«Las demencias se podrían reducir a la mitad atendiéndolas a tiempo»

José Menéndez, ayer en durante la charla. /  PATRIA BREGÓN
José Menéndez, ayer en durante la charla. / PATRIA BREGÓN

El doctor ofreció ayer cuatro consejos para afrontar un envejecimiento saludable y retrasar la discapacidad José Menéndez Geriatra y director de la Fundación Hospital Avilés

C. DEL RÍO AVILÉS.

El director de la Fundación Hospital Avilés, el doctor José Menéndez Guerra, habló ayer sobre envejecimiento saludable y fragilidad en una nueva conferencia del Aula de Salud del Área Sanitaria III, en colaboración con la asociación cultural La Serrana, en el Hotel 40 Nudos.

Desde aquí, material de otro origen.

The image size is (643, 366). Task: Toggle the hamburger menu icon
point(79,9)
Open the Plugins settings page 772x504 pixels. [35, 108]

-¿Qué es el envejecimiento saludable?

-El envejecimiento saludable es el de aquella persona que se mantiene funcionalmente bien y no depende de otros. No tiene nada que ver con tener o no enfermedades porque a los ochenta años se da alguna en el ochenta por ciento de los casos.

-¿Y la fragilidad?

-Es un síndrome geriátrico que no obedece a enfermedad concreta y que produce en el anciano una disminución de la reserva fisiológica y una gran vulnerabilidad. Cualquier evento patológico por pequeño que sea puede provocar que la persona pierda una capacidad que está en el límite.

-¿Se puede prevenir?

-No con facilidad ni en muchos casos, pero sí. En concreto, en el 10% de los mayores de 65 años y la mitad de los menores de 85 esta situación se puede revertir.

-¿Cómo se puede conseguir?

-Con cuatro elementos. El primero, el más importante y acreditado, es el ejercicio físico. No hay que dejar nunca de moverse. Tiene que ser multicomponente, es decir que combine el rango aeróbico con la fuerza y la flexibilidad. Hay un ejercicio adecuado para cualquier edad y cualquier persona.

-¿Una prescripción general?

-Tres sesiones de 45 minutos a la semana son suficientes. Los beneficios empiezan a percibirse a los dos meses y medio. A mí me gusta resumirlo en «dime cómo te mueves y te diré cómo envejeces».

-¿El segundo factor para revertir la fragilidad?

-Es la nutrición. Es fundamental. Un gran número de personas mayores están malnutridas. Deben ingerir suficiente proteína por la pérdida de masa muscular que conlleva la vejez y no en la misma comida, sino en el desayuno, la comida y la cena. Con 30 gramos en cada una de esas comidas es suficiente.

-¿La dieta mediterránea puede ser la guía?

-Cada vez más estudios la avalan como la más conveniente no solo para prevenir la fragilidad sino también el deterioro cognitivo.

-Nos quedan el tercer y el cuarto factor.

-El tercero son los fármacos. No hay medicamentos antienvejecimiento, aunque se han ensayado muchísimos. La gran tragedia del paciente anciano es la polimedicación porque la medicina no está pensada para personas mayores sino que se ocupa de episodios puntuales. Sin embargo, las personas mayores sí presentan un déficit de ciertas vitaminas, como la D, la B12 y el ácido fólico.

-Por último...

-El manejo adecuado de las enfermedades. Los geriatras tenemos mucho que decir. Una persona de 55 años no tiene nada que ver con una de noventa y ni siquiera dos de noventa tienen nada que ver entre ellas, y la medicina se hace exactamente igual. La geriatría piensa más en cuidar que en curar, en la calidad de vida del paciente porque valoramos más el riesgo-beneficio de intervenir. Nos gustaría hacerlo a tiempo, para intervenir en las fases de fragilidad, pero nos llegan cuando todo el pescado está vendido.

-¿Están trabajando en este sentido en la Fundación Hospital?

-Queremos montar una consulta de geriatría para el apoyo de atención primaria. Nos gustaría atender a pacientes que empiezan a discapacitarse, ahí donde los geriatras podemos ser más útiles. Conseguir retrasar un poco la fragilidad o evitarla. Atendiendo adecuadamente y a tiempo al paciente se podrían reducir al cincuenta por ciento las demencias.